Automated Testing in GNU Wget

This page is for discussing future directions for how automated testing should work in Wget.

1. Issues With Current Automated Testing

Well, the good news is that thanks to Mauro, we now have testing infrastructure in place, and the capability to actually have some semblance of confidence in new changes that we make.

I believe, though, that there is still a lot of work remaining in order to bring the automated testing to where it needs to be. Here are some of the current problems, as I see it, with how testing currently works.

1.1. Not enough coverage

IMO there's not nearly enough coverage of the current code to be confident that new code hasn't introduced regressions, thus undermining one of the major benefits of having automated tests.

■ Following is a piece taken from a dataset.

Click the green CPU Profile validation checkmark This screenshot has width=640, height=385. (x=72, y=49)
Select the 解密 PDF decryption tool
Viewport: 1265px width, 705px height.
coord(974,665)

1.2. Manual inspection required

The current functionality (.px) test infrastructure is geared exclusively toward testing the immediately user-visible behavior of wget, and its after-effects on the file-system.

This completely leaves out testing of wget's interactions with how wget interacts with servers. For instance, testing that wget only issues a preliminary HEAD in the situations we want it to do so, before issuing the GET request. Or that wget only issues an Authorization header after it has received a challenge from the server, indicating what sort of authentication mechanism should be used.

Currently, the tests for the HEAD functionality assume a human operator is inspecting the log output of the test; this is not acceptable. Support for the Authorization testing was hacked into the test web server implementation by having it return an error code if authentication credits are received before any challenges are issued; this situation is not ideal, though, as there is no means by which to distinguish error responses from the server due to invalid behavior on the part of wget, from legitimate and expected error responses during testing.

1.3. Unit tests should be separate from the tested source

Leaving the conditionally-compiled unit test code in the same file as the main source being tested is not desirable for the following reasons:

it will lead to overly large files (especially if we start getting the test coverage with the unit tests that we want);
I'm trying to move us away from using #ifdefs all over the place, whereas this format moves us in the direction of adding more of these;
I much prefer to avoid any differences, even very minor ones, between "testing" or "debug" code, and "production" code. The more that "test" code differs from "production" code, the less confident we can be that we are testing what we're producing. The risk of introducing behavioral differences simply by adding more functions to a "testing" version may be quite low, but the consequences would be fairly high (could take quite some time to track down an issue we've already mentally ruled-out: the slight difference between the two different object files).

OTOH, as Mauro has pointed out, moving the test code into separate compilation units means we can't test the internal-linkage (static) functions. As I see it, there are a few ways we could deal with this:

we could remove the static specifiers for any functions we desire to test, giving them external linkage;
the static functions could be moved to a separate file, which would be #included by both the main source file and the unit test source file;
rather than linking as separate compilation units, the test source file could #include the main source files.

1.4. Unit tests preferred to high-level functionality tests

I'd like to prefer the writing of unit tests for each separate function and/or facility in the source code, to writing high-level functionality tests. The main reason is that, given the right support for such tests, it would be possible to test a wide variety of behaviors in Wget's code via simulation, rather than requiring real connections to web servers, etc. That is, a connection to one or more HTTP servers could be simulated by overriding the socket library (or, probably better, using an object-oriented interface to connections, and replacing the standard version with a connection simulator), without having to set up a fake test server, etc. And, how would one easily test interactions involving multiple hosts? Rather difficult to do with functionality tests, unless one can be assured of access to the internet and to a couple of test servers; but relatively much easier to do with unit test simulations.